Kuwait, the fourth largest oil producer of OPEC, has increased its crude oil production to ensure a secure supply of crude to international markets, as recently announced by Kuwaiti Oil Minister Mohammad Al-Faris. Kuwait has been classified as ‘partly free’ by Freedom House’s 2022 report. The constitutional monarchy restricts freedom of speech and assembly. Kuwaiti law punishes statements that are critical of the Emir and that insult Islam.
Iran has the largest natural gas reserves in the world and is also a founding member of OPEC. Iran is currently under sanctions for its nuclear programme. Tehran severely represses its people, and the country is governed by Sharia law under Ayatollah Ali Khamenei. Very strict religious standards in the country severely restrict women’s rights to self-determination. It is accused of numerous human rights violations and Iranian forces are deeply involved in the Syrian civil war and Yemen, but Tehran also actively supports Iraqi and Lebanese terror organisations such as Hezbollah.
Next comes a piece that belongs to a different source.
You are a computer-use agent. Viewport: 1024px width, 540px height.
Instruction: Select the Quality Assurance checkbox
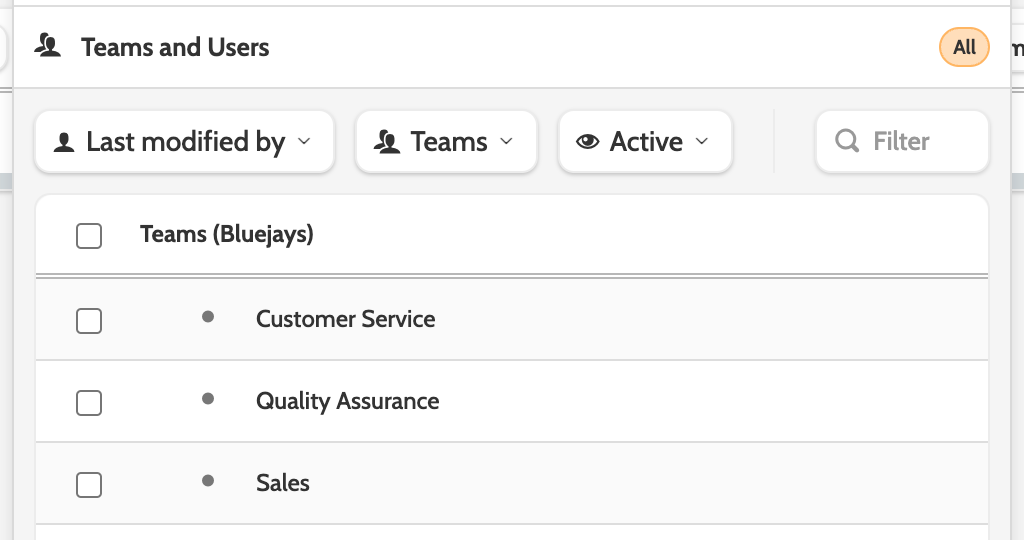89,402
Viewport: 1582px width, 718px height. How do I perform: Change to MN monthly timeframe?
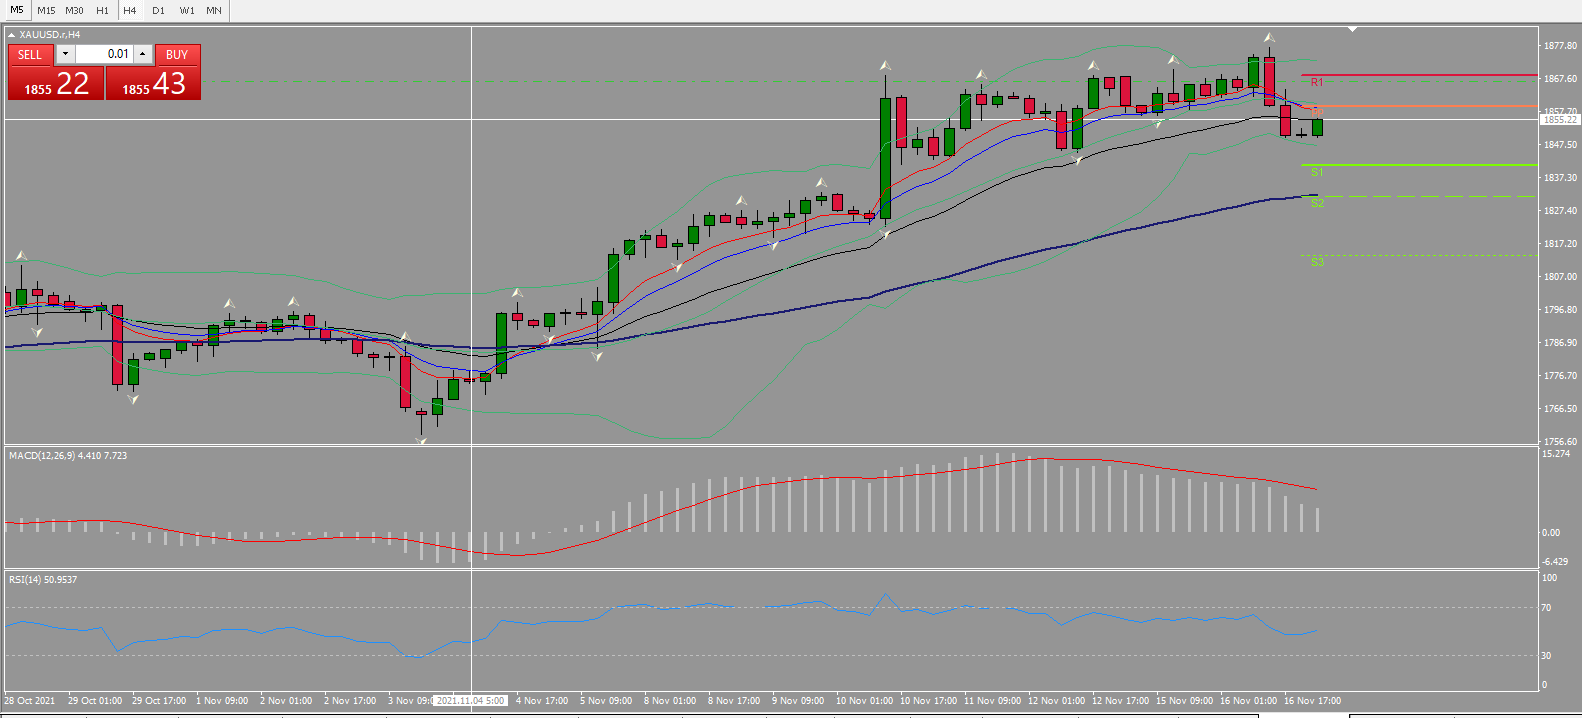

Qatar, despite its small territory, has one of the world’s largest oil and natural gas reserves, for which there is now huge demand, valorising the country in the eyes of the West. The state is a de facto absolute monarchy, with the Emir of Qatar both head of state and head of government. The Qatari emir has executive and legislative powers, so there is no question of any checks and balances, while religious law is the main source of Qatari legislation.
European leaders need to understand that if money paid for energy ends up in the wrong hands, it can lead to nuclear armament, wars, and waves of mass migration, Robert C. Castel argued, stressing that energy is a strategic weapon. He highlighted that it is only in Europe’s interest to have cheap energy in the markets—everyone else, including Russia and Middle Eastern energy exporters, wants exactly the opposite.